REQUEST — Update the entries from the line containing "Find the location" through the end of the entries, replacing "screenshot" with "screen capture" and leaving everything else unchanged. Omit the pictures from your version.

**** SUPPLIED ENTRIES ****

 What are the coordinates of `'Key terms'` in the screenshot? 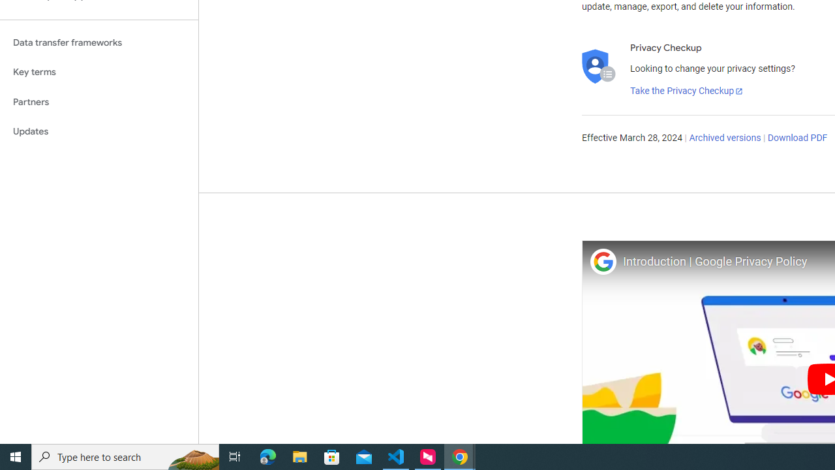 It's located at (99, 72).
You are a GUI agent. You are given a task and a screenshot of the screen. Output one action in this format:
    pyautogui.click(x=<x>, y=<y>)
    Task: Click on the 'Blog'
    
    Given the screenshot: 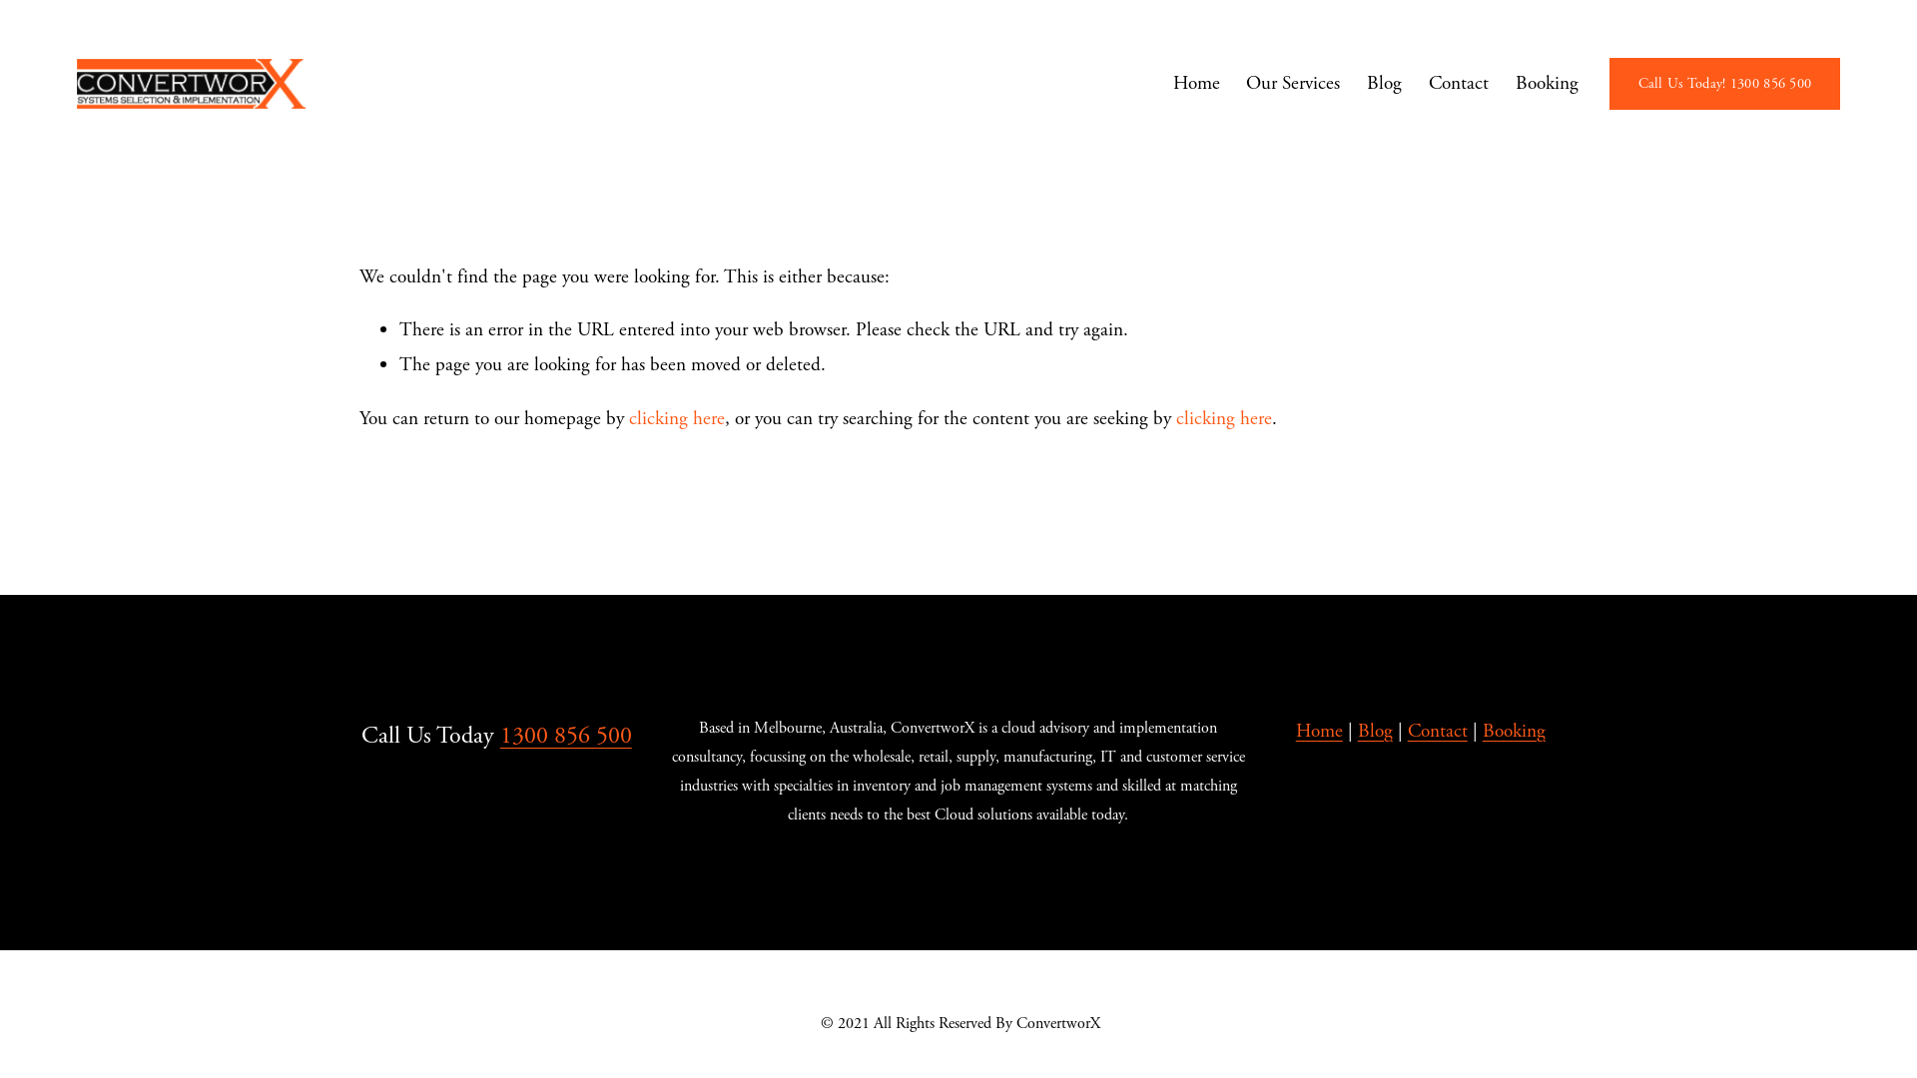 What is the action you would take?
    pyautogui.click(x=1374, y=732)
    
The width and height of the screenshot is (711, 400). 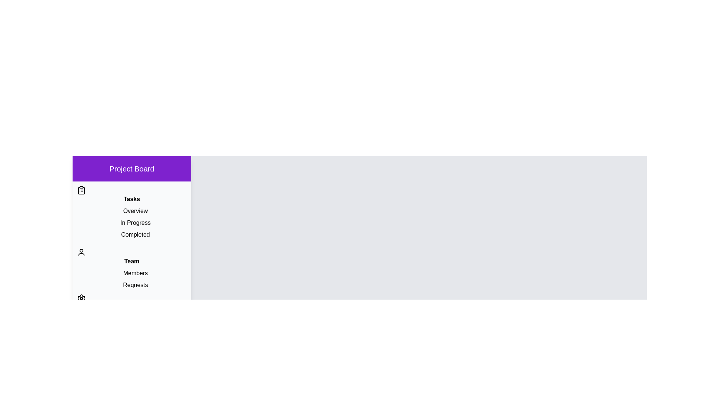 I want to click on the item Overview in the section Tasks, so click(x=131, y=211).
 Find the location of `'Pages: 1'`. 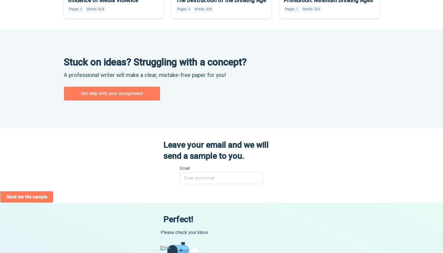

'Pages: 1' is located at coordinates (292, 9).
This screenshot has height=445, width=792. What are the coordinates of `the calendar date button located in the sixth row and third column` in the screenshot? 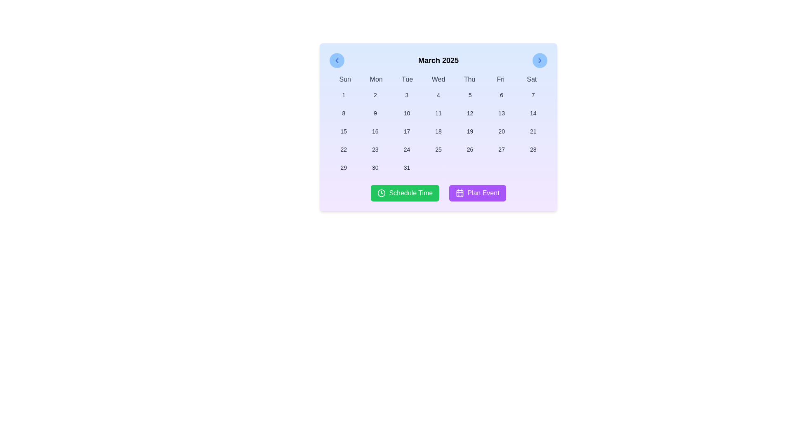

****

EXERCISE OUTPUT —
 Find the location of `'Pages: 1'`. 

'Pages: 1' is located at coordinates (292, 9).
This screen capture has height=445, width=792. What are the coordinates of `the calendar date button located in the sixth row and third column` in the screen capture? 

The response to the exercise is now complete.